# Top knot with a puppy cut?



## nekkidfish (Aug 25, 2009)

Poppy's hair is almost long enough where I can start putting it into a top knot. But, after his neuter, I had cut his legs down more into a puppy cut, and I have to say we are both enjoying it. I really liked him with the longer legs, but he hates getting his legs brushed, and the short cut is so much easier on both of us.

My question is, do people have longer ears and a top knot with a puppy cut? I'm just wondering if that will make his head look bigger than his body and look silly?

If it will make his head look too big, I don't want it ... I'll keep him cut short up top ... which I am fine with.
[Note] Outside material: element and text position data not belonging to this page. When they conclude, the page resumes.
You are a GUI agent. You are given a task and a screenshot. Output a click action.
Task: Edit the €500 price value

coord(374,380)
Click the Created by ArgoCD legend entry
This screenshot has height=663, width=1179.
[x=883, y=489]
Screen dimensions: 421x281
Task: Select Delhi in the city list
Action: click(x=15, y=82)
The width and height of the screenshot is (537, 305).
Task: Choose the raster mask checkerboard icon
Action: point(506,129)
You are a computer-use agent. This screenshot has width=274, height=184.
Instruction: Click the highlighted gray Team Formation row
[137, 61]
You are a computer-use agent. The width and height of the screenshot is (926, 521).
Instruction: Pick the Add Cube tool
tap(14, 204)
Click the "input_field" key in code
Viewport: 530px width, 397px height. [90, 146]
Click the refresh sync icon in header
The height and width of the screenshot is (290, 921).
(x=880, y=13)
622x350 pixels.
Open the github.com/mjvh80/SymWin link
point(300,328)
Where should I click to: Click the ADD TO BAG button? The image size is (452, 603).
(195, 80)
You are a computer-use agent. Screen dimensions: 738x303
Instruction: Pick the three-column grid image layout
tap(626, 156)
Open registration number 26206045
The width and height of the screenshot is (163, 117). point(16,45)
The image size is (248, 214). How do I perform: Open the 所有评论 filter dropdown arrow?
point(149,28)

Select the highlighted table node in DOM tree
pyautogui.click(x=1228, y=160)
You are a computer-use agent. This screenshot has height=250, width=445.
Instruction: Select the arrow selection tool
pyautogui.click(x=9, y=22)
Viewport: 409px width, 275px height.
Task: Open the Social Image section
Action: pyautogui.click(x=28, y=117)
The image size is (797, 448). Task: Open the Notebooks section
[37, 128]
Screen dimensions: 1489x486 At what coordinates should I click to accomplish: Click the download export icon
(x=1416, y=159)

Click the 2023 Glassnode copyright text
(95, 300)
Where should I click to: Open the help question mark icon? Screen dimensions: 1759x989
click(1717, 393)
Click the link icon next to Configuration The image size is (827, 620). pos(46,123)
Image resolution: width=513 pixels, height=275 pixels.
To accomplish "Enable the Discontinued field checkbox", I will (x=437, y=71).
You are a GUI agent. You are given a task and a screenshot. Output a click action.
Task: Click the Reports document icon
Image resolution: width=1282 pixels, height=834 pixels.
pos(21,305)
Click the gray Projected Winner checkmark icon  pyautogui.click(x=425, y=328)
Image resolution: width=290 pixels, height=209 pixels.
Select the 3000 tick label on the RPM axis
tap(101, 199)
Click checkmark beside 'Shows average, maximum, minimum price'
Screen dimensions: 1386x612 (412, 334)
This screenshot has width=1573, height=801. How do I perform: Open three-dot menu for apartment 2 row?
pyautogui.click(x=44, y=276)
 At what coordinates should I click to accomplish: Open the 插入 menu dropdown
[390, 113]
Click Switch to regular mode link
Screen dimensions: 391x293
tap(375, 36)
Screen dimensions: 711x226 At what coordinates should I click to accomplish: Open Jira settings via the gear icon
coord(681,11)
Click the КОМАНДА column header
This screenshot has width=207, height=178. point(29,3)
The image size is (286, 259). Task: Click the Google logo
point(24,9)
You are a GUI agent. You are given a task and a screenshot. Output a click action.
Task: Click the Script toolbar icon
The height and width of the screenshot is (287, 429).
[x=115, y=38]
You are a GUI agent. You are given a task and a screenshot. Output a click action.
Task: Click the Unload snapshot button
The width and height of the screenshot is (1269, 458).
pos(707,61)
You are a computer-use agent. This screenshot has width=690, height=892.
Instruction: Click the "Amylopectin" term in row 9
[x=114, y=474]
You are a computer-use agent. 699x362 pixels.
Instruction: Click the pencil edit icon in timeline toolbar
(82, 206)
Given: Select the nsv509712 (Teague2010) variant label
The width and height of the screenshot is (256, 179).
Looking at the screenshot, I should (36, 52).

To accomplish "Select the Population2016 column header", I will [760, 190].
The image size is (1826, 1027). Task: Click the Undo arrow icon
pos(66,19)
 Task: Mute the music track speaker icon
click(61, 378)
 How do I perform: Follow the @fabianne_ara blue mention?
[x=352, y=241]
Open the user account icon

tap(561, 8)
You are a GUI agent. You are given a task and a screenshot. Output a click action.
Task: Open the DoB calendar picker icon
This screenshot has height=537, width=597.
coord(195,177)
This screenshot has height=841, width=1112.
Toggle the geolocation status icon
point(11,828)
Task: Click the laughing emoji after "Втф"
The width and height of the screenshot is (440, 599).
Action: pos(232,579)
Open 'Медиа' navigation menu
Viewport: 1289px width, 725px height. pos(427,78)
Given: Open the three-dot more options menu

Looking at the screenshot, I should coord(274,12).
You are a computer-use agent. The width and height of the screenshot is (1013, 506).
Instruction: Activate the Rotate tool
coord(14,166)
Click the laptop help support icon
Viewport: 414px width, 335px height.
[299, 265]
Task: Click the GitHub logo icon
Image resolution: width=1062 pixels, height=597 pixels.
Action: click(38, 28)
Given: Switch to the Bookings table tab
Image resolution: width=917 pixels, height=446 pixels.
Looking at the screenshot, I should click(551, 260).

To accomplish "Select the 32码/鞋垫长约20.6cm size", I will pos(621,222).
We have a grooming appointment tomorrow, so I appreciate everyone's opinion ... so I know what to do!!

HUGz! Jules


----------



## Canada (Jun 4, 2009)

Your poppy is so cute, that he would look darling with any haircut.
I don't think he'd look topheavy with a topknot & puppy cut.
And if you don't like it, you can always cut it in the future.
But it takes awhile to grow out if you do cut it now.
And you'd be getting him used to the topknot routine as a pup, 
so that is a huge bonus.
I vote for the topknot.
And think of all the cute bows!


----------



## Twinkle (Apr 24, 2010)

I am currently keeping Twinkle in a short puppy cut (since it is summer)..but i am growing out her bangs to do top knot...i think it is still cute =D


----------



## nekkidfish (Aug 25, 2009)

Okay ... I am off to bed ... and appreciate you guys chiming in!! No cutting tomorrow ... and if a top knot is to be, so be it. 

HUGz! Jules


----------



## theboyz (Jan 10, 2007)

I love the top knot with a puppy cut!!!!!


----------



## The A Team (Dec 1, 2005)

Abbey has short hair everywhere except her tail, ears and top knot. At first my groomer thought it would look dumb when I described what I wanted. But I like it and always have. 

On the other hand, the hair on Ava's top knot breaks more every day!!! :smilie_tischkante: I almost would like to cut her head short and leave her ears long....but I probably won't because I'm a wimp. :blink:


----------



## sheila's malt (Apr 17, 2010)

I have my Sugar in a puppy cut and she always has a top not and her head looks just fine. I also have her cut around the head in a lion cut. I wish i could show you a pic.


----------



## Ladysmom (Oct 19, 2004)

Julee, I think the majority of my bow customers have their dogs in puppy cuts, but do topknots. Lady has always had a topknot with her puppy cut.


----------



## jodublin (Sep 27, 2006)

Top knots look great with puppy cuts..hows poppy doing ?


----------



## Hunter's Mom (Dec 8, 2008)

Up until this past spring Hunter had a puppy cut with a topknot. The length of his ears and beard varied but I loved the topknot. Hubby - not so much, so we cut it off. I think my avatar has a picture of him with a topknot and a shorter do!


----------



## majik921 (Apr 27, 2010)

I keep Bernie in a puppy cut and even then I'm in a constant war with matting. But I do like piggy tails and the top knot so I keep the top of her head longer although I'm looking for a new groomer because the last one literally butchered the top of her head, it was like the scissors slipped or something.


----------



## nekkidfish (Aug 25, 2009)

We're off to the groomer ... thanks again for all of your input!!

Poppy is doing great!! He is learning to swim (will post a video later at some point) ... he and the cat are boys gone wild together ... and he's going on his first vacation with us in a few weeks. Oh, and we start training in a few weeks ... both individual lessons and a 7-week group obedience class! 

HUGz! Jules


----------



## Hunter's Mom (Dec 8, 2008)

good luck at the groomer Poppy!!!!!


----------



## tamizami (May 1, 2007)

i have stuart in a puppy cut, but long head (with top knot), tail and longer legs.


----------



## wooflife (Aug 8, 2007)

I do a little trumpet topknot rather than the long traditional version. Not sure if would work for you but it's another option. See avatar pic.


----------



## Hunter's Mom (Dec 8, 2008)

well - where's the picture!??!!?


----------



## maltlovereileen (Jan 19, 2009)

It's personal preference, of course... I prefer my boys without bows , even still people mistook my boy (R.I.P.) for a girl just because he was a toy dog perhaps?


----------



## tamizami (May 1, 2007)

i should have mentioned that i have a topknot for stuart but no bows. altho i have put bows in before and with or without, everyone automatically assumes he is a girl. even with blue bands and blue lead! that is, until they see reina, who looks much more feminine than stuart. its very common for male maltese to be BEAUTIFUL and many people mistake them for females.


----------